## TASK REQUIREMENTS
Rewrite the items below so that every "Where should I click to:" becomes "Where do I click to:", and keep everything else the same.

================

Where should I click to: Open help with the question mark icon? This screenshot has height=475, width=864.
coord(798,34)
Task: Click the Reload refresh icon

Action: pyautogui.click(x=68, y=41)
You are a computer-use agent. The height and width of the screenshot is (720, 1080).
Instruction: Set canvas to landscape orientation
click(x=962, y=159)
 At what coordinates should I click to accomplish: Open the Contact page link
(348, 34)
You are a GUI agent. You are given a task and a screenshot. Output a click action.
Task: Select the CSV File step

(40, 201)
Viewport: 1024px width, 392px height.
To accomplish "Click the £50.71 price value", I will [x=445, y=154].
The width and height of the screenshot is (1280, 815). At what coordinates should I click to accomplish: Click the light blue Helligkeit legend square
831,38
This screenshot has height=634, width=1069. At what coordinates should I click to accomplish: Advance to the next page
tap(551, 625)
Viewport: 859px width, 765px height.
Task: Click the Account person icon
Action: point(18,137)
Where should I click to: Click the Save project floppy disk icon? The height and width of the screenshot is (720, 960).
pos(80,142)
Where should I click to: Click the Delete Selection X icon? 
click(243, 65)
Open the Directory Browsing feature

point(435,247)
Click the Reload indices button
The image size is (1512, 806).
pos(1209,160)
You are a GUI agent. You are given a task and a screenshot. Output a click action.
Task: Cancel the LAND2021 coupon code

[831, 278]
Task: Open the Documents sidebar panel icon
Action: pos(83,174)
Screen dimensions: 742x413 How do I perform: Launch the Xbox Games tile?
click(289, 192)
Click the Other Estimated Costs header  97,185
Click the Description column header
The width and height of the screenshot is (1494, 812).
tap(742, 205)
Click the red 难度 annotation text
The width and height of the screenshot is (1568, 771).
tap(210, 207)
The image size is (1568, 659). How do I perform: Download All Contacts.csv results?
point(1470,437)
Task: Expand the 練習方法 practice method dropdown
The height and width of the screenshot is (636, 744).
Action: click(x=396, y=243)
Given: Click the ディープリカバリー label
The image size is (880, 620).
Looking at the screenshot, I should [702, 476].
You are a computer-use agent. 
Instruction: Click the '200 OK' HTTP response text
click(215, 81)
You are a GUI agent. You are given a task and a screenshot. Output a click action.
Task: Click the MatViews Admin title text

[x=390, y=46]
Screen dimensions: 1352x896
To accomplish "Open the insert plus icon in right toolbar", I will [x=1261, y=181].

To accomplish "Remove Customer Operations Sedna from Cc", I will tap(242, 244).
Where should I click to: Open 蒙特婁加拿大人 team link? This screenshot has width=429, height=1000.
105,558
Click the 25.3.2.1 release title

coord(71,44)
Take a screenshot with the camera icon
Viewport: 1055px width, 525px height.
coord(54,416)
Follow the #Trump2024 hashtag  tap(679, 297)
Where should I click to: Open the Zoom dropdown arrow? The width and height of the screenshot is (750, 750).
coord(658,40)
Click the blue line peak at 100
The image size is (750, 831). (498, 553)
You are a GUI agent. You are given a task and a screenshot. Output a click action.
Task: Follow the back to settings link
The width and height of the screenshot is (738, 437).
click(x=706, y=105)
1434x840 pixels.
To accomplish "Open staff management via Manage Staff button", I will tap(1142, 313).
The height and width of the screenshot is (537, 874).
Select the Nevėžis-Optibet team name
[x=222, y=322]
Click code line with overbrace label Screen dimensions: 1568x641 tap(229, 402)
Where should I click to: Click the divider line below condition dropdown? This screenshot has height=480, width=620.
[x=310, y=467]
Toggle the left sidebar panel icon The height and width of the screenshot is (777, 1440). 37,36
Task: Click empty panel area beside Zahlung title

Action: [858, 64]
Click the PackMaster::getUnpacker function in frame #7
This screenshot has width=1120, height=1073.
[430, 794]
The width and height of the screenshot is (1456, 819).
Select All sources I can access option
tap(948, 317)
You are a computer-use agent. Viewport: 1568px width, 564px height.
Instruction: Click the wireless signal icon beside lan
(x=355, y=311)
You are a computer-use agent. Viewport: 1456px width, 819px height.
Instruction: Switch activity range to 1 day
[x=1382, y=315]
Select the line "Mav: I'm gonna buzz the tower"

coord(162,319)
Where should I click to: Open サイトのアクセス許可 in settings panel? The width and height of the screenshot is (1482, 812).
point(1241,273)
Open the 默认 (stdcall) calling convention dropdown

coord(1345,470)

================

## REPLY
Where do I click to: Open help with the question mark icon? This screenshot has height=475, width=864.
coord(798,34)
Task: Click the Reload refresh icon

Action: pyautogui.click(x=68, y=41)
You are a computer-use agent. The height and width of the screenshot is (720, 1080).
Instruction: Set canvas to landscape orientation
click(x=962, y=159)
 At what coordinates should I click to accomplish: Open the Contact page link
(348, 34)
You are a GUI agent. You are given a task and a screenshot. Output a click action.
Task: Select the CSV File step

(40, 201)
Viewport: 1024px width, 392px height.
To accomplish "Click the £50.71 price value", I will [x=445, y=154].
The width and height of the screenshot is (1280, 815). At what coordinates should I click to accomplish: Click the light blue Helligkeit legend square
831,38
This screenshot has height=634, width=1069. At what coordinates should I click to accomplish: Advance to the next page
tap(551, 625)
Viewport: 859px width, 765px height.
Task: Click the Account person icon
Action: point(18,137)
Where do I click to: Click the Save project floppy disk icon? The height and width of the screenshot is (720, 960).
pos(80,142)
Where do I click to: Click the Delete Selection X icon? 
click(243, 65)
Open the Directory Browsing feature

point(435,247)
Click the Reload indices button
The image size is (1512, 806).
pos(1209,160)
You are a GUI agent. You are given a task and a screenshot. Output a click action.
Task: Cancel the LAND2021 coupon code

[831, 278]
Task: Open the Documents sidebar panel icon
Action: pos(83,174)
Screen dimensions: 742x413 How do I perform: Launch the Xbox Games tile?
click(289, 192)
Click the Other Estimated Costs header  97,185
Click the Description column header
The width and height of the screenshot is (1494, 812).
tap(742, 205)
Click the red 难度 annotation text
The width and height of the screenshot is (1568, 771).
tap(210, 207)
The image size is (1568, 659). How do I perform: Download All Contacts.csv results?
point(1470,437)
Task: Expand the 練習方法 practice method dropdown
The height and width of the screenshot is (636, 744).
Action: click(x=396, y=243)
Given: Click the ディープリカバリー label
The image size is (880, 620).
Looking at the screenshot, I should [702, 476].
You are a computer-use agent. 
Instruction: Click the '200 OK' HTTP response text
click(215, 81)
You are a GUI agent. You are given a task and a screenshot. Output a click action.
Task: Click the MatViews Admin title text

[x=390, y=46]
Screen dimensions: 1352x896
To accomplish "Open the insert plus icon in right toolbar", I will [x=1261, y=181].

To accomplish "Remove Customer Operations Sedna from Cc", I will tap(242, 244).
Where do I click to: Open 蒙特婁加拿大人 team link? This screenshot has width=429, height=1000.
105,558
Click the 25.3.2.1 release title

coord(71,44)
Take a screenshot with the camera icon
Viewport: 1055px width, 525px height.
coord(54,416)
Follow the #Trump2024 hashtag  tap(679, 297)
Where do I click to: Open the Zoom dropdown arrow? The width and height of the screenshot is (750, 750).
coord(658,40)
Click the blue line peak at 100
The image size is (750, 831). (498, 553)
You are a GUI agent. You are given a task and a screenshot. Output a click action.
Task: Follow the back to settings link
The width and height of the screenshot is (738, 437).
click(x=706, y=105)
1434x840 pixels.
To accomplish "Open staff management via Manage Staff button", I will tap(1142, 313).
The height and width of the screenshot is (537, 874).
Select the Nevėžis-Optibet team name
[x=222, y=322]
Click code line with overbrace label Screen dimensions: 1568x641 tap(229, 402)
Where do I click to: Click the divider line below condition dropdown? This screenshot has height=480, width=620.
[x=310, y=467]
Toggle the left sidebar panel icon The height and width of the screenshot is (777, 1440). 37,36
Task: Click empty panel area beside Zahlung title

Action: [858, 64]
Click the PackMaster::getUnpacker function in frame #7
This screenshot has width=1120, height=1073.
[430, 794]
The width and height of the screenshot is (1456, 819).
Select All sources I can access option
tap(948, 317)
You are a computer-use agent. Viewport: 1568px width, 564px height.
Instruction: Click the wireless signal icon beside lan
(x=355, y=311)
You are a computer-use agent. Viewport: 1456px width, 819px height.
Instruction: Switch activity range to 1 day
[x=1382, y=315]
Select the line "Mav: I'm gonna buzz the tower"

coord(162,319)
Where do I click to: Open サイトのアクセス許可 in settings panel? The width and height of the screenshot is (1482, 812).
point(1241,273)
Open the 默认 (stdcall) calling convention dropdown

coord(1345,470)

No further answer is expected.